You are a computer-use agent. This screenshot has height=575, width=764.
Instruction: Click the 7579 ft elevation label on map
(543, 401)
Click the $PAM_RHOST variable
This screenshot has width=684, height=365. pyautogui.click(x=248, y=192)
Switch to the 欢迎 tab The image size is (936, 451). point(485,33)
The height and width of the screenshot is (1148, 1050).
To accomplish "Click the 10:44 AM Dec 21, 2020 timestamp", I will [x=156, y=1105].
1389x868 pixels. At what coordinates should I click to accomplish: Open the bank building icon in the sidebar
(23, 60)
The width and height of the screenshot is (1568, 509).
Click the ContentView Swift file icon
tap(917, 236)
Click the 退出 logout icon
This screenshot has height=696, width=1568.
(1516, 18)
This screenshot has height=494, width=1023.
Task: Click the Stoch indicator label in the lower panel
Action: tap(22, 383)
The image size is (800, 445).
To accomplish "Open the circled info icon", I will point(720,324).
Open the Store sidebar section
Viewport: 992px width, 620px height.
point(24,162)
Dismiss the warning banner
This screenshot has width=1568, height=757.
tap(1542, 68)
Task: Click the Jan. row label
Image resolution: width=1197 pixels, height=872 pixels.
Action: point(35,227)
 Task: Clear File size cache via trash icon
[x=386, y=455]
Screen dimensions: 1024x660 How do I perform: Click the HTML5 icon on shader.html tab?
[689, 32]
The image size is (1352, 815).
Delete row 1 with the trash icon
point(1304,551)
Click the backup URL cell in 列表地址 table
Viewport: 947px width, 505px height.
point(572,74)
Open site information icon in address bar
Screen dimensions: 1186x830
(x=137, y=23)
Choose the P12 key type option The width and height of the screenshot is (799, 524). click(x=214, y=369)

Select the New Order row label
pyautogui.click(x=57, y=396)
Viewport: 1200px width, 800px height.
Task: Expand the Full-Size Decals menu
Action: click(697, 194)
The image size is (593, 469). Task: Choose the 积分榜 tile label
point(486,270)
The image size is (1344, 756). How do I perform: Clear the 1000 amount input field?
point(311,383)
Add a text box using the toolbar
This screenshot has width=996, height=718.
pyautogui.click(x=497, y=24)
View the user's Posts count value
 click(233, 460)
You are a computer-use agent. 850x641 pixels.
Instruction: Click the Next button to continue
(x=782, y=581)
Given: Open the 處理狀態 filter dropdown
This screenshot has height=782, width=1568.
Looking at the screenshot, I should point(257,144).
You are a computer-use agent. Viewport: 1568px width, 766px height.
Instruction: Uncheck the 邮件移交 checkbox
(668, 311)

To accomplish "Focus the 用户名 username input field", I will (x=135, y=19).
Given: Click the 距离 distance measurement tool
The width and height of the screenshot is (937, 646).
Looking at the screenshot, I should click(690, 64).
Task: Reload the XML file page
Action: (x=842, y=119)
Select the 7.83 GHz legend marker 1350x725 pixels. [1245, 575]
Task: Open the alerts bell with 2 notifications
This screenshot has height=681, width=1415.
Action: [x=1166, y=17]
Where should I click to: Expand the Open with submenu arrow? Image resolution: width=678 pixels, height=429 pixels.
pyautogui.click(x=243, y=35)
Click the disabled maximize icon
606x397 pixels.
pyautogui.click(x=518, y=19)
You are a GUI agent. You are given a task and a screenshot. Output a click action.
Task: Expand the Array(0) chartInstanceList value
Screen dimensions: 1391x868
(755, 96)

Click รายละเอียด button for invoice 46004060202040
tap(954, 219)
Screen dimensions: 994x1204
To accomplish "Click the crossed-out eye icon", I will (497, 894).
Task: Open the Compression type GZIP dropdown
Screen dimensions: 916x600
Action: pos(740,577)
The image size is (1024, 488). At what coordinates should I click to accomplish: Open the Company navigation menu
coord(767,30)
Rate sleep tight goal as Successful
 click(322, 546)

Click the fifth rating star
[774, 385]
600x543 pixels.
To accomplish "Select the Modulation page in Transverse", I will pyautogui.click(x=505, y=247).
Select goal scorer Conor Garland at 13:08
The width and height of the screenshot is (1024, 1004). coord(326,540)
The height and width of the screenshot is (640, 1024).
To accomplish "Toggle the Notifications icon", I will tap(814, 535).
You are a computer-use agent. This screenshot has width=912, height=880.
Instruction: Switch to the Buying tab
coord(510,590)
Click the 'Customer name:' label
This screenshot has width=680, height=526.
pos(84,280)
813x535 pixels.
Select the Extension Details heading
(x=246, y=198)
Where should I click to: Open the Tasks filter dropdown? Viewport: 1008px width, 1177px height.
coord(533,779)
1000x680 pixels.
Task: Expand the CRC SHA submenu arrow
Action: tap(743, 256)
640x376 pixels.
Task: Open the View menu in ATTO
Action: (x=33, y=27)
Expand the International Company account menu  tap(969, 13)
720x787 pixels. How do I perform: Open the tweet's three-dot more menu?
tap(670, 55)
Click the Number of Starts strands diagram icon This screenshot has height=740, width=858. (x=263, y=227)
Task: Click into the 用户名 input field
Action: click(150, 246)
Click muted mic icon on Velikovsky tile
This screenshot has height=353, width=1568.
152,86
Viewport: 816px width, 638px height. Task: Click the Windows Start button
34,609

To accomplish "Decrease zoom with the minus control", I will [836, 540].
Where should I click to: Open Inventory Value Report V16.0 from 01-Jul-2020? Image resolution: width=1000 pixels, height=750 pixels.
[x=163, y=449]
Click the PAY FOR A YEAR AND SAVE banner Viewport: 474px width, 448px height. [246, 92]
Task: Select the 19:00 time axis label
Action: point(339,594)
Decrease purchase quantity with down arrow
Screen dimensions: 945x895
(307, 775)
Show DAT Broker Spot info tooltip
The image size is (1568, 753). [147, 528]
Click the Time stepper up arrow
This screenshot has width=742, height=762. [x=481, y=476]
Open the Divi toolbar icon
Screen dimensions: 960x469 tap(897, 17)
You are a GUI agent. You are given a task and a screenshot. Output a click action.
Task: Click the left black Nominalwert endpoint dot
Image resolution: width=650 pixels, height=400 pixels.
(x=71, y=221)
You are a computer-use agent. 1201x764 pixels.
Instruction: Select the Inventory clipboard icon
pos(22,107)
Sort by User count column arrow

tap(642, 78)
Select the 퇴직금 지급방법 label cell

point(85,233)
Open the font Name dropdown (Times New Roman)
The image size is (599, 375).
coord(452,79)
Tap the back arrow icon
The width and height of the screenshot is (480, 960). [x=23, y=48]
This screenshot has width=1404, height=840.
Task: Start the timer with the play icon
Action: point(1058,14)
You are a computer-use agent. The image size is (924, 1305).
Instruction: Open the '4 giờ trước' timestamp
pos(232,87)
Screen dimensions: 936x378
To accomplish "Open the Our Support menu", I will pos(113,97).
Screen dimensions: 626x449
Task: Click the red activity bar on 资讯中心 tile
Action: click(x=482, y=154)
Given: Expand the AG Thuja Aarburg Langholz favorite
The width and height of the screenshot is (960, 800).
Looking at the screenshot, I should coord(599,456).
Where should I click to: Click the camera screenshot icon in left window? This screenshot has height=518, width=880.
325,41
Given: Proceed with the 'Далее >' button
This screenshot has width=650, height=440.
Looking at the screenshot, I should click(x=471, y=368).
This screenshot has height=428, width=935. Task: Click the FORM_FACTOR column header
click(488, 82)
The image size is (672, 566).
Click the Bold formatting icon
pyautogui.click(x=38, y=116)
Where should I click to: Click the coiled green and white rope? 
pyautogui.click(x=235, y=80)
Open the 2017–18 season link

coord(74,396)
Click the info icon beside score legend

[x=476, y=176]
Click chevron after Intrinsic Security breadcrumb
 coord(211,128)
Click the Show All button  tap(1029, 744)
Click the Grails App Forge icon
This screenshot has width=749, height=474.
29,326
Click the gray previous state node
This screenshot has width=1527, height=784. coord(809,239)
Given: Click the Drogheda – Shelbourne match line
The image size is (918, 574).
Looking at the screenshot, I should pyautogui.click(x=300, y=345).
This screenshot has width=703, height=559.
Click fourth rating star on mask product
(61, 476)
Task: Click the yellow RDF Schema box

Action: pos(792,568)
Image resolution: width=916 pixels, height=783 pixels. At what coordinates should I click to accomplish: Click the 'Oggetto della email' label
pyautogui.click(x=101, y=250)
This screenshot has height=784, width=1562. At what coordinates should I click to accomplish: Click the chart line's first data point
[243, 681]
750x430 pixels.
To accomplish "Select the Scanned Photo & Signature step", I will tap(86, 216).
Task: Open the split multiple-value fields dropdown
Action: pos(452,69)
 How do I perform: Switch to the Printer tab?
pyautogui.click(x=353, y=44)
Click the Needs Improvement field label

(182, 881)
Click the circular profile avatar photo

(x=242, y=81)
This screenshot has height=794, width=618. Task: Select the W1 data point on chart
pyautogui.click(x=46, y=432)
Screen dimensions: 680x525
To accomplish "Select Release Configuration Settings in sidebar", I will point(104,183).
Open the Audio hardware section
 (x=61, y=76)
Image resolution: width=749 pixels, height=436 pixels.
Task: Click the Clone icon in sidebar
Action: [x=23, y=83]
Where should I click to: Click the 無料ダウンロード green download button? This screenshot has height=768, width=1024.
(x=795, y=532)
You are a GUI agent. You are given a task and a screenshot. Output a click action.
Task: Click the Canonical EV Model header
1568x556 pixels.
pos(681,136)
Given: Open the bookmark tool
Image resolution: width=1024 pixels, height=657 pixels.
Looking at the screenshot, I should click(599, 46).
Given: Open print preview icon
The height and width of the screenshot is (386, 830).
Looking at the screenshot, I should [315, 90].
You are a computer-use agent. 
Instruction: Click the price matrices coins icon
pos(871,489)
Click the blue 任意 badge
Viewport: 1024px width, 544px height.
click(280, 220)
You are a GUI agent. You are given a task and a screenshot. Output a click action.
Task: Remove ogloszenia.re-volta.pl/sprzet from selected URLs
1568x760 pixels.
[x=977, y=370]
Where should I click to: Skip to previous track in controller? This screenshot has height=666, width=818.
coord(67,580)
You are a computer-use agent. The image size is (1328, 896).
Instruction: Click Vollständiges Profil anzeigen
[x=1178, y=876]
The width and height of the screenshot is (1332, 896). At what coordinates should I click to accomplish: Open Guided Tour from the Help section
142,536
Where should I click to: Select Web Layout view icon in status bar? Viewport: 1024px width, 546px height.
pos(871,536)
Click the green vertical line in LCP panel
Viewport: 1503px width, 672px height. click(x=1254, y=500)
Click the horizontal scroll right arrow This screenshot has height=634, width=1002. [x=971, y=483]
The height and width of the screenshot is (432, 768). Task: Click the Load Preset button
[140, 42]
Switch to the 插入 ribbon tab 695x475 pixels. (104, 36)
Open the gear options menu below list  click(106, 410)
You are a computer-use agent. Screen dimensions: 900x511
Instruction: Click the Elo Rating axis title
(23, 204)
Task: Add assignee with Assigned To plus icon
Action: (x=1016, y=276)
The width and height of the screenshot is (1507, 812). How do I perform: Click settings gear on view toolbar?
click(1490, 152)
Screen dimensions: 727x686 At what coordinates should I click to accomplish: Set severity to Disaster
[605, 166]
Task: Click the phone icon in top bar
-------
■ **Exercise details**: Go through the data and show every line where "type" occurs.

■ **Answer for this exercise**:
Choose the P12 key type option The width and height of the screenshot is (799, 524). click(x=214, y=369)
Task: Open the Compression type GZIP dropdown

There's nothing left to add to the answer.